I can’t even get a me-devoted phone call, let alone a visit. And spade for spade, I don’t ask for much—a moment of your undivided attention, let me take part in the normalcy of your life so I don’t feel so foreign, be there with open arms when my burden is too heavy, ply me with sympathetic platitudes as the world crumbles in the aftershock. Where is my hope that things will get better?

I want the possibility that this emptiness will ease. That the devastation of losing my brother— when you KNOW how important family has always been to me— that the gnawing throbs will dull. That I don’t always have to walk alone. Because I’ve always walked alone and secretly thought that by welcoming you in, I wouldn’t be so defined by solitude.

Yet you don’t even notice the little things— like how I don’t write anymore. You don’t initiate contact or care as my word spirals into abyss—you dont even extend a life vest.

It’s too hard for me to be your friend anymore. And I’m hard pressed not to resort to old habits and drastic changes. It’s too draining for me to care for you when I feel overlooked. And yet I don’t know how to breakaway. I greedily hoard your breadcrumbs and hope that each morsel is a beacon of your coming back—of the us I’ve always desired but didn’t know how to ask for.

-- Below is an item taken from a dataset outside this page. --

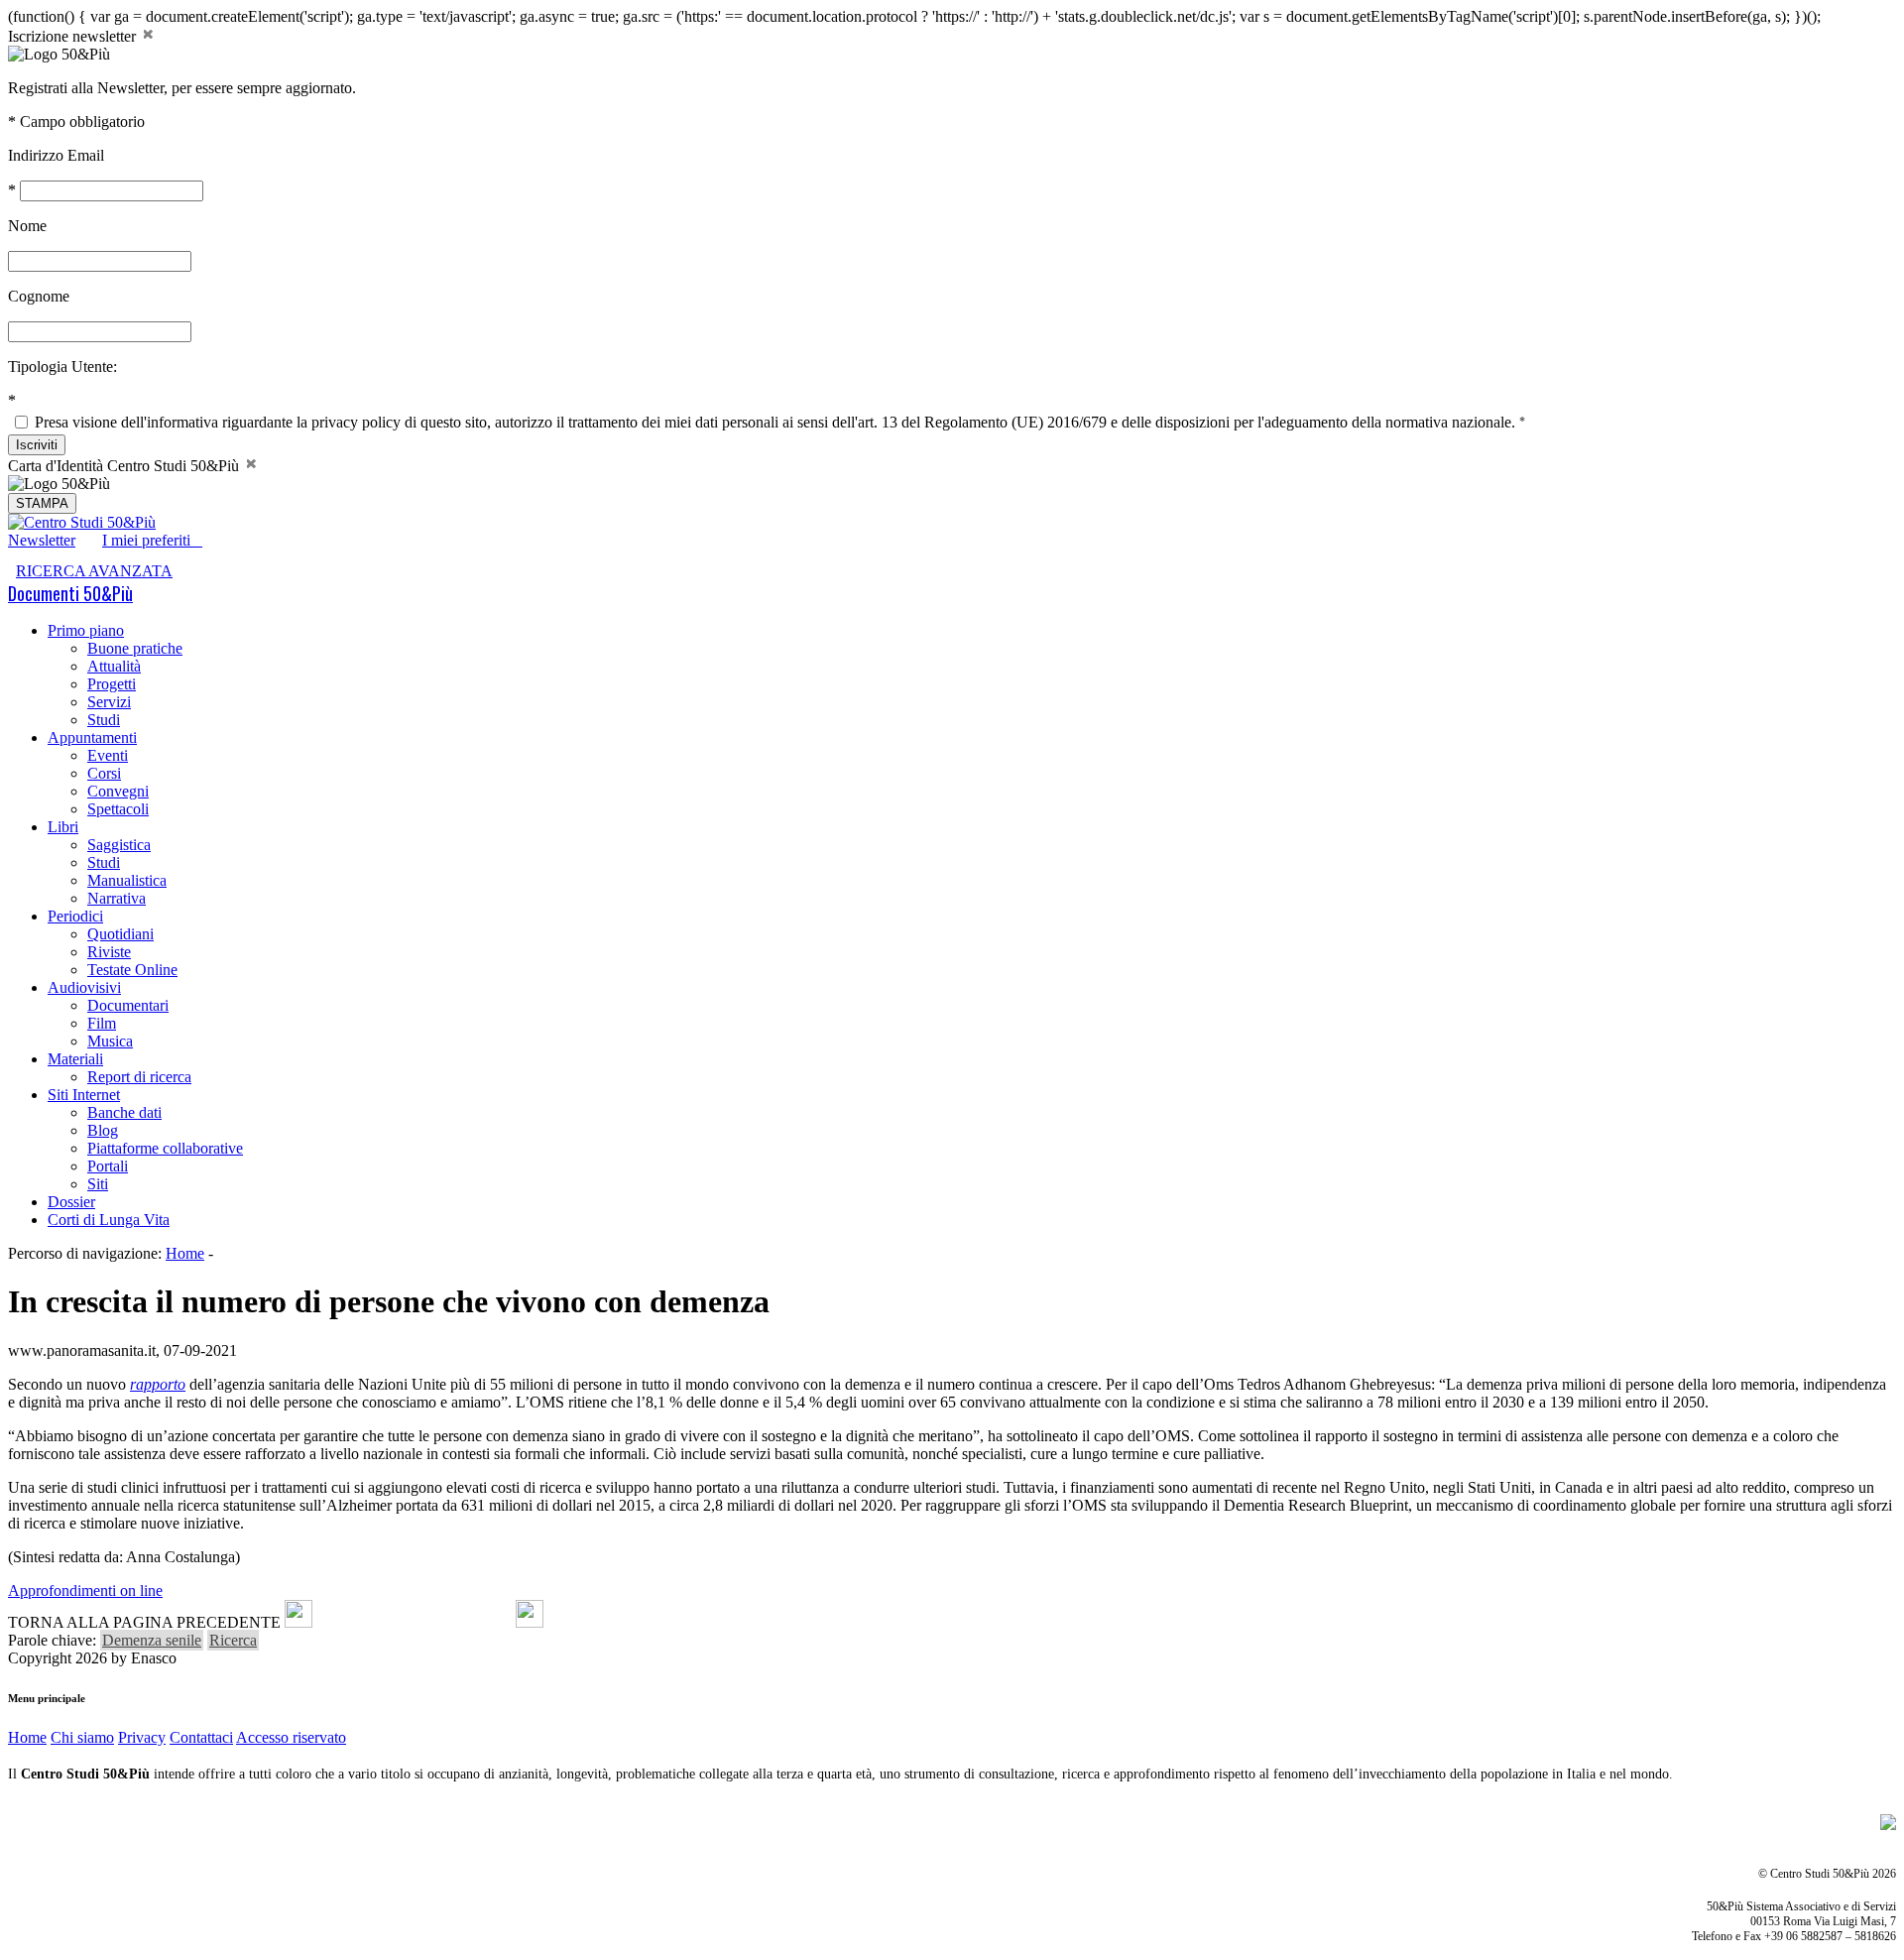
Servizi (109, 701)
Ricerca (233, 1640)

You’re a vital part of your own rescue and yet I spend my time helping other. I don’t know how to help myself. And I thought you would be there. But you’re not.

So I vow to take the rest of the year and find people that equally put me first; to say goodbye to old friendships that stunt my growth; to justify focusing on me. Because right now I’m only onto memories and fantasies—the love around me have found its alteration when true love is an ever-fixed mark.